§ EXERCISE GOAL
Copy the material verbatim, from its first line up to and including the line containing "Action: (x=242, y=41)".

§ DATASET RECORDS

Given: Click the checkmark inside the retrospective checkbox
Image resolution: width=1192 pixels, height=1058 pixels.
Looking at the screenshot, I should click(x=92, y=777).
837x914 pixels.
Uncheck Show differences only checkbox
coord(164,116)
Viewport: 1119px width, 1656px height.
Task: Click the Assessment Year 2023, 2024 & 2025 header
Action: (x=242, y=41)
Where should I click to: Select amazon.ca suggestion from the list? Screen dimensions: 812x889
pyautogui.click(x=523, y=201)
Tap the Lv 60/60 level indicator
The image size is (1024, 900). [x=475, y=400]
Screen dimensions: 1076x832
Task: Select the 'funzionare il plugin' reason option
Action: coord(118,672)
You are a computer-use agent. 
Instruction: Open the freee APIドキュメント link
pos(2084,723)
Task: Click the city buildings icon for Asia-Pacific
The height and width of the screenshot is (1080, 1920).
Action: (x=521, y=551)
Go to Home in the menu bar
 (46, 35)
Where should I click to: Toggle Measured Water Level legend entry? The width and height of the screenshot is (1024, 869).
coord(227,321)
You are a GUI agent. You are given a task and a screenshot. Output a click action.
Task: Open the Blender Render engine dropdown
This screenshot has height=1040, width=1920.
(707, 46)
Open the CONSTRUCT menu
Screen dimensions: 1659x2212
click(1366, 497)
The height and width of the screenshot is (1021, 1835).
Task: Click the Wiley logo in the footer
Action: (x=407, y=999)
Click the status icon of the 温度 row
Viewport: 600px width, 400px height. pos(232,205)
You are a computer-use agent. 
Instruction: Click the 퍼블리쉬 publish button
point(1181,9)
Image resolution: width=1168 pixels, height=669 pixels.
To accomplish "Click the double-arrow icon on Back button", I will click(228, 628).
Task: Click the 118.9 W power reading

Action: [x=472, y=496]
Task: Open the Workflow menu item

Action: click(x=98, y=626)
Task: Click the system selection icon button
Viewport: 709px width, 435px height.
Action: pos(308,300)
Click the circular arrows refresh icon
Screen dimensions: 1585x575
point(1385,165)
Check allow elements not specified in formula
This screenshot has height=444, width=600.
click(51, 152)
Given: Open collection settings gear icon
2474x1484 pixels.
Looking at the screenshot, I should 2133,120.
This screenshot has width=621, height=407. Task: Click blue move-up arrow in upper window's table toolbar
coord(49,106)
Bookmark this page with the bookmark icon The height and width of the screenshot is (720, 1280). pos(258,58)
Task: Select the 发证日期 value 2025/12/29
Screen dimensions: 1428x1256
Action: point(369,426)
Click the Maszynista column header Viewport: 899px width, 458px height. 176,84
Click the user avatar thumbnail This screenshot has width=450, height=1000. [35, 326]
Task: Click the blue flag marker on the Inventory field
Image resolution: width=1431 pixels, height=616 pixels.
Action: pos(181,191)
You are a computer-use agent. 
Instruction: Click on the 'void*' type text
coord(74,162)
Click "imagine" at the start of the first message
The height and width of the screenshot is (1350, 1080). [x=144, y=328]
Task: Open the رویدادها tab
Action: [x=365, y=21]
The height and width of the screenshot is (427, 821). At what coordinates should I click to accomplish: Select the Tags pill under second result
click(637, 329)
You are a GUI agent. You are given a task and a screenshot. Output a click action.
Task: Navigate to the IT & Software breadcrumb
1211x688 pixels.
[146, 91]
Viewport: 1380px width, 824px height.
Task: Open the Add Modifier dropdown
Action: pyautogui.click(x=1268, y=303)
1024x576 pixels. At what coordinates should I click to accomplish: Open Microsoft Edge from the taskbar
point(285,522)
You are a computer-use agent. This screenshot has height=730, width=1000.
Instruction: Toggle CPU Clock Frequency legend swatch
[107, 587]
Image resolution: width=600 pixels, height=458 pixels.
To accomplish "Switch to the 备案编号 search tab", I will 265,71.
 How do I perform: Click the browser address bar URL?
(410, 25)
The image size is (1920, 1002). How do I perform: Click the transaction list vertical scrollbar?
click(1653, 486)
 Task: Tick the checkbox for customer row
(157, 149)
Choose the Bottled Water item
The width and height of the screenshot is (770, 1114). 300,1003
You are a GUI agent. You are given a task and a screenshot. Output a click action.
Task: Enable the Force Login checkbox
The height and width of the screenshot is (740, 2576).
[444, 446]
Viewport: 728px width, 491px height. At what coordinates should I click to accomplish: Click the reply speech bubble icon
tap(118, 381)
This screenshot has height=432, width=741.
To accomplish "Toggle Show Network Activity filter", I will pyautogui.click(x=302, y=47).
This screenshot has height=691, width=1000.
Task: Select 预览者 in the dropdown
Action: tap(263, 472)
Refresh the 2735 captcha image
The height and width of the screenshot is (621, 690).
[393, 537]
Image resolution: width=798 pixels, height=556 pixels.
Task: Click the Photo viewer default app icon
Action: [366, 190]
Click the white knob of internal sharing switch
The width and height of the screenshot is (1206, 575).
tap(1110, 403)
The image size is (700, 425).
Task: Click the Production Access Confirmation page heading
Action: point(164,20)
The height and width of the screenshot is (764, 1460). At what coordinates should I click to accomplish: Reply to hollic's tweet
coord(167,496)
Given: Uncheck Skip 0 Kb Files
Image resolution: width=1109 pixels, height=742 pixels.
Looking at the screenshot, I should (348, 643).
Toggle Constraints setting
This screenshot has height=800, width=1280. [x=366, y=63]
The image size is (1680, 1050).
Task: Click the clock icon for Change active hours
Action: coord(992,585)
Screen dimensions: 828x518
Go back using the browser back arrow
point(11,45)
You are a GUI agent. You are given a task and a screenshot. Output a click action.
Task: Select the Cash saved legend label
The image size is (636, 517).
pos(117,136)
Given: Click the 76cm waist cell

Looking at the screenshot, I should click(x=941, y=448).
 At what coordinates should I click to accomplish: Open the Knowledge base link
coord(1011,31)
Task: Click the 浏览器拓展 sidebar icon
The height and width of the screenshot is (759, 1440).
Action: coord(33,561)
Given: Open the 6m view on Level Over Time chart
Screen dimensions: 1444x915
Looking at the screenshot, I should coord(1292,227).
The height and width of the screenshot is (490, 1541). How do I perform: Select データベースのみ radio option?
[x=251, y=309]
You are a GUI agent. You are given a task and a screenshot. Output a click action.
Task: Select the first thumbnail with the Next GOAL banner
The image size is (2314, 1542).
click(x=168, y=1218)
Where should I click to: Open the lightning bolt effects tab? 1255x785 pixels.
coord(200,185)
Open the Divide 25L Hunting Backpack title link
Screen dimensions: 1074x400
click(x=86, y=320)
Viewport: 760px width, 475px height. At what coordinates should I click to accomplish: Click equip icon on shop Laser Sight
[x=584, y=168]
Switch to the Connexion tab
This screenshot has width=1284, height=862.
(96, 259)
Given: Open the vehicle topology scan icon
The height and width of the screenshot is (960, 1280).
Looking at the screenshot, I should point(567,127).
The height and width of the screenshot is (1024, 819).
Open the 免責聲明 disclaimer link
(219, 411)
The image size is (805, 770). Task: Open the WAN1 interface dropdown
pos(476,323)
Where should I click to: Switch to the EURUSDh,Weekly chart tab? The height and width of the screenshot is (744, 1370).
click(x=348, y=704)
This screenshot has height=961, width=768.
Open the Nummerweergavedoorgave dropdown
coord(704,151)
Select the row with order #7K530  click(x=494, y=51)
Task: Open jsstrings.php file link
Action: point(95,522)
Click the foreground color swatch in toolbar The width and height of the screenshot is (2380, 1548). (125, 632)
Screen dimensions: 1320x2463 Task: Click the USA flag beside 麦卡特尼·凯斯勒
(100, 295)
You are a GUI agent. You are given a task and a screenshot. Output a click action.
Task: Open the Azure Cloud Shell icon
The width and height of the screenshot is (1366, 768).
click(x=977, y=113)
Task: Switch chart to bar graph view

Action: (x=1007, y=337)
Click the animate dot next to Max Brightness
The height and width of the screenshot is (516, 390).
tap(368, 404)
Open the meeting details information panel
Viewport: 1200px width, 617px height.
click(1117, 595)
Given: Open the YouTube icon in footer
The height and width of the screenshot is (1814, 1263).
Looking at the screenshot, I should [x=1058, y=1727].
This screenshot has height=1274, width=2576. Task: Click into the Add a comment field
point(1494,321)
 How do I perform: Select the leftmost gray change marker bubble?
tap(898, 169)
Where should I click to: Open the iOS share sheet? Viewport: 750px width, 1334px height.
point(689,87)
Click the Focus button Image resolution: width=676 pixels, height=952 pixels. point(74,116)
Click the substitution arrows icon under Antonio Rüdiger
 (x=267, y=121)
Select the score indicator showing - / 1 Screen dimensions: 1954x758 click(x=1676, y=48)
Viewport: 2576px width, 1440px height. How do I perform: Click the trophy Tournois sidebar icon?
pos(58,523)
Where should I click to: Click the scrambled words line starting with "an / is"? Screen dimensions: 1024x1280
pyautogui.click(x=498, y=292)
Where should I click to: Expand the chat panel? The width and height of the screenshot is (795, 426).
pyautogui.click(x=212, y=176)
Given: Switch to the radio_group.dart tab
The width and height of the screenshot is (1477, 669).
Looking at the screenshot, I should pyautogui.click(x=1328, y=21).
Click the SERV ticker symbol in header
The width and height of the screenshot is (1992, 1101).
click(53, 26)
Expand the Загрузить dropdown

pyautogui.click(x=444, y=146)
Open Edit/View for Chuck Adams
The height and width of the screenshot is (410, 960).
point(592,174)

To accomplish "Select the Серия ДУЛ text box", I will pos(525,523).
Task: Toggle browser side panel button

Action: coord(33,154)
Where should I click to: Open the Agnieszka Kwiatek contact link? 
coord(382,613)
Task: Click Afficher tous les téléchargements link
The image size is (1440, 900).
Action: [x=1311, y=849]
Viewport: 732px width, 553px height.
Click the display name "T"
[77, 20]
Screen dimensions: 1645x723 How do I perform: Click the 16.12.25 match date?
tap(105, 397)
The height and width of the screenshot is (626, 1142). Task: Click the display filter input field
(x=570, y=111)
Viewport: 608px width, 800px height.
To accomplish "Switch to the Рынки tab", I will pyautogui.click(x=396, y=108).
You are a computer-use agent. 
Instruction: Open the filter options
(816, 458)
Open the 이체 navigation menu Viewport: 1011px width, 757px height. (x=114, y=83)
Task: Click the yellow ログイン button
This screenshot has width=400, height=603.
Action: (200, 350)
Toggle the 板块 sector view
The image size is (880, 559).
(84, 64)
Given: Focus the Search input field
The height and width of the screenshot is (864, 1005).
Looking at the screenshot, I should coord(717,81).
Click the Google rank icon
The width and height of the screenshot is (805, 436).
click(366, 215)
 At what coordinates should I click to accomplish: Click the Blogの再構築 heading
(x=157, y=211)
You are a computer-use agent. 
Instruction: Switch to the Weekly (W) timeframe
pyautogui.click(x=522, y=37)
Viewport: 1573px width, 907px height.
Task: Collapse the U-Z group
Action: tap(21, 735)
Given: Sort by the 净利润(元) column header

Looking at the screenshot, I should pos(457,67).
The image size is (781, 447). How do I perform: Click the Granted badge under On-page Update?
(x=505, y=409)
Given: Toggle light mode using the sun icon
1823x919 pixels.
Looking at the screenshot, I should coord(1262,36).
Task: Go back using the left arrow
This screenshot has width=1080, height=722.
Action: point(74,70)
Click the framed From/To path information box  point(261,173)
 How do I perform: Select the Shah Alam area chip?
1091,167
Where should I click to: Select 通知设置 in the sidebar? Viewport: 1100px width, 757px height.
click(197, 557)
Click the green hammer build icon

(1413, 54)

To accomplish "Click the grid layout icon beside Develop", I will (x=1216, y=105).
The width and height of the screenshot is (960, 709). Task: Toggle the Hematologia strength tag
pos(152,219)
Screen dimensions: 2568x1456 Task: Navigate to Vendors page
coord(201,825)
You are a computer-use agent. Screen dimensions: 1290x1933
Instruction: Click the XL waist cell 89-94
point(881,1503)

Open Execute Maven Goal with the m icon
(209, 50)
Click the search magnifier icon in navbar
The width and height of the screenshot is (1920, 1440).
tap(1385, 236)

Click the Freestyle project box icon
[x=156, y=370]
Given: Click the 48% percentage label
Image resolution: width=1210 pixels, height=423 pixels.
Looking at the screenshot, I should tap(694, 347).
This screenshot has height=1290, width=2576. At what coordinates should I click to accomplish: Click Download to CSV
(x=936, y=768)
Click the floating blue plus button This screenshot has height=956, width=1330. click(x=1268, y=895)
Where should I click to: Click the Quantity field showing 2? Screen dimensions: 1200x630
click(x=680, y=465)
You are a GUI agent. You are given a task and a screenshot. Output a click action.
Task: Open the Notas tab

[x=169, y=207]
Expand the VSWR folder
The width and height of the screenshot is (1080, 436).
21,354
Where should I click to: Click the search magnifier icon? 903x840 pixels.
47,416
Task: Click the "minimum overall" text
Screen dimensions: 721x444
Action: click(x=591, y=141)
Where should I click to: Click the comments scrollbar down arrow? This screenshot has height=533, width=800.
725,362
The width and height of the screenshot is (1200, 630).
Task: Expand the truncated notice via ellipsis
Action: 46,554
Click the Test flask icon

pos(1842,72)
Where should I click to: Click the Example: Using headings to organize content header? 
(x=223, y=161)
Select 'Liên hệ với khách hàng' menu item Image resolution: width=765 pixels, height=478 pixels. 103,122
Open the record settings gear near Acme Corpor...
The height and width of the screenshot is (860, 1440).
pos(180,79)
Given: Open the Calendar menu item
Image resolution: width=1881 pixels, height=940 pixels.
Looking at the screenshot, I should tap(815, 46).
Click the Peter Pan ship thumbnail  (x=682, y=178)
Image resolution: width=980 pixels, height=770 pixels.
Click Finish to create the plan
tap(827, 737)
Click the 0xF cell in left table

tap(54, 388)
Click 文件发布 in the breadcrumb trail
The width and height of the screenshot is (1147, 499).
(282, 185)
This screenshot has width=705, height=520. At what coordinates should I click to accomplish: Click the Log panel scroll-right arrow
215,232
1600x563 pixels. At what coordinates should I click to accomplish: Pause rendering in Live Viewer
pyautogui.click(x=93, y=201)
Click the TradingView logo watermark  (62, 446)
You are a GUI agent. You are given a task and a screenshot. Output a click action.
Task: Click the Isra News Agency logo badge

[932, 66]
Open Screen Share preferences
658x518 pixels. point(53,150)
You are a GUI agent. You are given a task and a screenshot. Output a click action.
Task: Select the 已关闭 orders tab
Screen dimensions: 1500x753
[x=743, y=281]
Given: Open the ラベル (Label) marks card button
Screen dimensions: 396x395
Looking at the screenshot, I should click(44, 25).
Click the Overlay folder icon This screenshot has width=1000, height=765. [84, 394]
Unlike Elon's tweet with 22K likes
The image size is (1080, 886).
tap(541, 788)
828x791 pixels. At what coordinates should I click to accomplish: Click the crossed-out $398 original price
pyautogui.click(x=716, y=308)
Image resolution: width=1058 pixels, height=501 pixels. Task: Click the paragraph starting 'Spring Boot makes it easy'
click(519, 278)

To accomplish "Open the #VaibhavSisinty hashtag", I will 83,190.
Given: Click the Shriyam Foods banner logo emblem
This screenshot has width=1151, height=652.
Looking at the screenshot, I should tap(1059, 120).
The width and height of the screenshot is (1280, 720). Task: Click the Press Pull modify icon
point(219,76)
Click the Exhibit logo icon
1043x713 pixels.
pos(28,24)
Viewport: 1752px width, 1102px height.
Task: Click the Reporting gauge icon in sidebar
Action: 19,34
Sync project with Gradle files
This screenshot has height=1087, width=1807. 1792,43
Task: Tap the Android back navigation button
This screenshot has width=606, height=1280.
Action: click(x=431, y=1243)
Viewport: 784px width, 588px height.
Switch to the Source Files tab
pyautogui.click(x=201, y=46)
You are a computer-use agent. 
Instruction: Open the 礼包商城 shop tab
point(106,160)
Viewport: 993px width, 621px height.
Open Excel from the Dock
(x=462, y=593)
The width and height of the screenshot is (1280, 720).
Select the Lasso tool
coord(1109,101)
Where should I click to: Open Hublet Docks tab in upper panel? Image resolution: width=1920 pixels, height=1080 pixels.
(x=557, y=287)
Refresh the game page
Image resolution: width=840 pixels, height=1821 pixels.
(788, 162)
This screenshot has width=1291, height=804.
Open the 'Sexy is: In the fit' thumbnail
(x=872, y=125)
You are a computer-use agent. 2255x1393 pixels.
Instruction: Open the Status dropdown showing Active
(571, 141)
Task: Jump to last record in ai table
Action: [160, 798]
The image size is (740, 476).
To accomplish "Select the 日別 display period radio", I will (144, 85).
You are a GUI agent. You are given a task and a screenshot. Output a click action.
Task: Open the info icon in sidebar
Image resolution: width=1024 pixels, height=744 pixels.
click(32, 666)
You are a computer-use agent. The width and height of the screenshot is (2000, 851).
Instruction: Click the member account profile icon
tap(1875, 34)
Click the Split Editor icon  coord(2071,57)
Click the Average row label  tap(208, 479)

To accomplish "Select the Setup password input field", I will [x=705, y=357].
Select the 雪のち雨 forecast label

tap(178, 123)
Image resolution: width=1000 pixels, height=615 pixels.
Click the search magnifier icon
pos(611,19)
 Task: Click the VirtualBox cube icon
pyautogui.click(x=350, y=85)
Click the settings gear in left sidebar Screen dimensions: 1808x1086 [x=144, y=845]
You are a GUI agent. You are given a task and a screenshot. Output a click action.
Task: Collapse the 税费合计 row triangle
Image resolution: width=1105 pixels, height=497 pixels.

§ FINAL RESULT
Given: Click the checkmark inside the retrospective checkbox
Image resolution: width=1192 pixels, height=1058 pixels.
Looking at the screenshot, I should click(x=92, y=777).
837x914 pixels.
Uncheck Show differences only checkbox
coord(164,116)
Viewport: 1119px width, 1656px height.
Task: Click the Assessment Year 2023, 2024 & 2025 header
Action: (x=242, y=41)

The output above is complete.